I am sorry and sad to say, but this play was also shown at Xavier University a year or two ago, here in Cincinnati. I was rather disgusted. Here is the article:
**Play rallies campus on academic freedom ****
**By Shelly Whitehead
Post staff reporter
Even the participants in Friday’s rally at Xavier University seemed a little shocked by the scene.
There, in the center of the Catholic university’s campus, surrounded by dorm exteriors emblazoned with letters spelling out “V-A-G-I-N-A” and “P-E-N-I-S,” were 200 students and faculty loudly proclaiming their rights to see works like “The Vagina Monologues.”
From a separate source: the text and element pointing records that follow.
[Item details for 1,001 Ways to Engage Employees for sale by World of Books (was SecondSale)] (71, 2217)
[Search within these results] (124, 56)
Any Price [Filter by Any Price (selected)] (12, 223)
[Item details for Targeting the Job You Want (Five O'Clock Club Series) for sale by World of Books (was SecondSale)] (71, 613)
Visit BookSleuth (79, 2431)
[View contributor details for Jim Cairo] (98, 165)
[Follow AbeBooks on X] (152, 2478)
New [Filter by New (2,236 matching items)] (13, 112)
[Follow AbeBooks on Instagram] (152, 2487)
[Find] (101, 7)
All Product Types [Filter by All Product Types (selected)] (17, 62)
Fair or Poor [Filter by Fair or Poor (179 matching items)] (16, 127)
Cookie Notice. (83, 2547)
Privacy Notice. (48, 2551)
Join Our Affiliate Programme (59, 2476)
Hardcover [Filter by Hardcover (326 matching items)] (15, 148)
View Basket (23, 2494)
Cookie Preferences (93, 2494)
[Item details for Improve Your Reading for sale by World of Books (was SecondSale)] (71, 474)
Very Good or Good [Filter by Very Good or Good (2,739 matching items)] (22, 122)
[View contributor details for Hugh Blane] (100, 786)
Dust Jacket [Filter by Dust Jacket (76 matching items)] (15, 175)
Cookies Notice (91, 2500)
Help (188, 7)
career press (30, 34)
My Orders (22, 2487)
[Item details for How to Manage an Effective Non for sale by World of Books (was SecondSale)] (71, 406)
It was just five days after the school’s executive committee banned the performance, only to capitulate two days later and permit its staging when a professor offered to present it as part of a class on discrimination and power. The power students and faculty felt after their victory was evident at Friday’s rally.
But there also was a strong sense of resolve to do more expressed across T-shirts scrawled with anti-censorship messages, posters chastising school administrators for their actions, and over loud speakers blaring vows of teachers and students to keep the pressure on for more academic freedom at Xavier.
“Be careful what you ask for because you just might get it,” said Economics and Human Relations Professor Dr. Nancy Bertaux, who is presenting the play as part of her class.
“Father Graham asked for engagement on issues of – social justice and he got it.”
The crowd’s roaring reception for Bertaux’s remark came just as students learned of an emergency meeting two hours earlier of the Xavier faculty senate. Faculty members “overwhelmingly” voted in favor of petitioning the school’s president, vice president and academic chairs to extend academic freedoms beyond the walls of the classroom, a measure that might have prevented the move to ban the play, not initially part of course work.
But Xavier’s administrative leaders did not appear at Friday’s gathering. Xavier University External Relations Director Kelly Leon said that University President Father Michael Graham was at a funeral in Florida.
A statement he issued Friday night in response to the rally said, "I commend (students) for coming together – to passionately express their opinions and concerns. – I am fully supportive of the principles of academic freedom.
“The points students and faculty have raised – will continue – to be embraced and discussed by the entire campus community.”
The play at the center of the storm continued as scheduled Friday night at the Gallagher Student Center without incident. Two more performances of Eve Ensler’s work, based on interviews with more than 200 women about their vaginas, are set for this evening.
The production is part of a student-led project at Xavier designed to raise awareness about violence against women and money for the Women’s Crisis Center.
By Friday, however, the so-called “V-Day” project also had clearly become about censorship and student freedoms.“What started as my idea to bring ‘The Vagina Monologues’ to campus has ended up being something that has united students and faculty alike,” said the play’s director, a Xavier junior, Chris Sims.